When a student is struggling to do some task, it is common to try to get them going by prompting them with the next step they need to take. However, this is generally counter-productive in two ways. First, a too-big problem minus one step is generally still too-big. Second, it is likely the next TA will do the same, giving them the next step, and then another TA the next, and then when you come back again you’ll see them having made several steps of progress and give them one more step, and the next thing you know the student had a chain of TAs do the whole task without learning anything along the way.

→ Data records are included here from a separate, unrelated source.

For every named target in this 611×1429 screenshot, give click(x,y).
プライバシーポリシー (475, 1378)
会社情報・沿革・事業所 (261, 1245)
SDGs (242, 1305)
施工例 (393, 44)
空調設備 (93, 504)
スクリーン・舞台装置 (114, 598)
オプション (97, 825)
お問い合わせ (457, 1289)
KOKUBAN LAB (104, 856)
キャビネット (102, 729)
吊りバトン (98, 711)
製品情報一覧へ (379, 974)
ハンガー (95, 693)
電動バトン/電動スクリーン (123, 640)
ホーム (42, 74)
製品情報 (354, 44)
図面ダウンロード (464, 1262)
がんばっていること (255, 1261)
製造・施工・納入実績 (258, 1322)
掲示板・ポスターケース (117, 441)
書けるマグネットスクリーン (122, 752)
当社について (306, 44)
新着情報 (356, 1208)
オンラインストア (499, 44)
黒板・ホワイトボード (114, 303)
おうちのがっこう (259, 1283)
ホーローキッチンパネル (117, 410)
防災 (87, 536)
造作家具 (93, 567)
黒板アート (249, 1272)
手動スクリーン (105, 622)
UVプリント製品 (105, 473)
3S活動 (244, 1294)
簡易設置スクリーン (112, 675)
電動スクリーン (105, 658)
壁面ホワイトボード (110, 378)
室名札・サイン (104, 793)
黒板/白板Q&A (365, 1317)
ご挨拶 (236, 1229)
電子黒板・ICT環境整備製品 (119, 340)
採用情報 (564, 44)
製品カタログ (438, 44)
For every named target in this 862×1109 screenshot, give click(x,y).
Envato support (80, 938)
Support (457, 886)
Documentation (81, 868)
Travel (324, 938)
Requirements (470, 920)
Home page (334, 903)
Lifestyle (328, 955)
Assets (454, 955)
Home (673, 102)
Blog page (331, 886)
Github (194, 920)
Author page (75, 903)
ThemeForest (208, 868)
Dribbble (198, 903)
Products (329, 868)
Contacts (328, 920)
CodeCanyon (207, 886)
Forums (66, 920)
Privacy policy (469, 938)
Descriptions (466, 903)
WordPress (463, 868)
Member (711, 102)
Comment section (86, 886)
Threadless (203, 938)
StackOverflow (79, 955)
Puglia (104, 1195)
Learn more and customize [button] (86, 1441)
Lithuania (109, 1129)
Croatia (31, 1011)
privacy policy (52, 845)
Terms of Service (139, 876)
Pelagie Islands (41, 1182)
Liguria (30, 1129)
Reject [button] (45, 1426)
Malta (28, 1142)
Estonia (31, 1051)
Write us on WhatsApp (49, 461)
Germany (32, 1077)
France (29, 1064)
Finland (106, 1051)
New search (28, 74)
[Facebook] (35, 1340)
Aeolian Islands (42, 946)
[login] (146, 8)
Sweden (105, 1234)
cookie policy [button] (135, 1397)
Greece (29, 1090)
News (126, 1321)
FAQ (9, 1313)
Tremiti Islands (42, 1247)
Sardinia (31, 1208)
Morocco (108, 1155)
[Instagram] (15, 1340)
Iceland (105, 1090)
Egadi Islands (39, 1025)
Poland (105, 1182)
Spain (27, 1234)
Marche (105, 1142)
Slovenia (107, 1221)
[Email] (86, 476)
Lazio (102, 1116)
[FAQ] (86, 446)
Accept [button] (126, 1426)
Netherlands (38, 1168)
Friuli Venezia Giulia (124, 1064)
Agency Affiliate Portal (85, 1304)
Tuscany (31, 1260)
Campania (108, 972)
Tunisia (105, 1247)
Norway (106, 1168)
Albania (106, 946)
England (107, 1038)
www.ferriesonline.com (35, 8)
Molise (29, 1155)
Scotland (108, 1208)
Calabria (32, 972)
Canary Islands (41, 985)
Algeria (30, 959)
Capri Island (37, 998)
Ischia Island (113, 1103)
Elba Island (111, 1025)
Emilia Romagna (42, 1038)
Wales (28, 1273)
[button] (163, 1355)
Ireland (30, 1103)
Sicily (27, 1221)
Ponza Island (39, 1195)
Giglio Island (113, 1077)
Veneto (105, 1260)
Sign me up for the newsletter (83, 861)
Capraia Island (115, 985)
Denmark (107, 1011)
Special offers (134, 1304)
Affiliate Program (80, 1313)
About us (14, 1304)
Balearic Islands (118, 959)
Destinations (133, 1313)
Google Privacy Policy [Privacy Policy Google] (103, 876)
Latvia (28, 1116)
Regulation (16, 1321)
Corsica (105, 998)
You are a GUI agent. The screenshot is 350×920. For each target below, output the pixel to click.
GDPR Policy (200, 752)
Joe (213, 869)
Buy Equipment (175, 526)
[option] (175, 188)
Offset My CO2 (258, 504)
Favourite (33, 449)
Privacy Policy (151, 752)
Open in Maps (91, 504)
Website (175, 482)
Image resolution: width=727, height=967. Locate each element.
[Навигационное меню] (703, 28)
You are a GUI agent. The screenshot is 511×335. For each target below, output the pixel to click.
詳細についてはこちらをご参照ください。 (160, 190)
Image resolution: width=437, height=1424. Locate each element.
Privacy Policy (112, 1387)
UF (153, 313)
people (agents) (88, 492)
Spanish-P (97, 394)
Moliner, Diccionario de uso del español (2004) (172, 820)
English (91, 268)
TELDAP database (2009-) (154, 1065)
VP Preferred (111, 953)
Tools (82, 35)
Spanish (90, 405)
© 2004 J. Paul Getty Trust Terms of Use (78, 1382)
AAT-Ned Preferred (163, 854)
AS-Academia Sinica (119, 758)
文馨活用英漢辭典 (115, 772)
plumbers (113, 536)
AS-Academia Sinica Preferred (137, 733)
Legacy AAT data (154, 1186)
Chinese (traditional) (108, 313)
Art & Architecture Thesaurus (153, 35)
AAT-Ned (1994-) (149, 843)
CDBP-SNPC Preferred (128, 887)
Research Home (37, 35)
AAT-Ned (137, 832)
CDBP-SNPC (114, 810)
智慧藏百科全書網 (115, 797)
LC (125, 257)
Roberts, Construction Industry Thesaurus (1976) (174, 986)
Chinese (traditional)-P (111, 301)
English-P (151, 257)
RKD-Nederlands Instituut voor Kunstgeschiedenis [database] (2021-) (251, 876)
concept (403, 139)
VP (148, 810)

Instead, help make the problem smaller. If the whole task is too big, show them how to split it in half, then tell them that if they do this first half, ignoring the second for now, they’ll reach the goal they are seeking. Half of a too-big problem is often small enough to handle, and no part of the problem (and its corresponding learning opportunists) was removed so no number of TAs doing this will remove the student’s chance to learn.

3 Listen before speaking

Educational theorists often refer to expert blind spot, which I summarize as follows:

  • Because you have schemata your students don’t, you don’t do your class’s work the way they do.
  • Back when you didn’t have those schemata, you needed all your cognitive laod to do your work and didn’t have spare load to reflect on and remember how you were doing it.
  • Ergo, you don’t know how your students think.

Expert blind spot is inevitable, in every discipline, and means that to understand student thought you have to study students: having once been one is not enough.

By far the most important element of studying students is to listen before you speak. And I mean actively listen: hear them, think about what the thing they said likely means they don’t understand, then ask a question to make sure you got it right, then another question to make sure you are really on the right path, and only then trying to offer an answer.

Answering questions that were not the student’s question is a recipe for students disengaging, getting confused, feeling cognitive overload, and becoming stressed. It is worth time and effort to avoid this.

4 Short-term Memory

Remember the three kinds of memory: long term, which is what we are trying to build; working, which is what we have to work with; and short-term? What were we as educators supposed to learn from knowing about short-term memory again?

4.1 Repeated use = survival

Your brain is continually removing some ideas from short-term memory to make room for new ideas, and ideas that get removed never make it to long-term memory. They best way to keep an idea in short-term memory long enough to learn it is to exercise it: that is, bring it in and out of working memory repeatedly, and in slightly different ways each time.

A simple practice that can help with this is to review. After concluding a tutorial and feeling like the student has learned, briefly summarize the high points of what was discussed.

4.2 Paper/board as memory extension

There is great value in having something visual the student can refer to to prompt their memory. You and they can point to ideas for rapid recall; they can glance over it to see what they might have forgotten; etc. A piece of paper is a great short-term memory extension.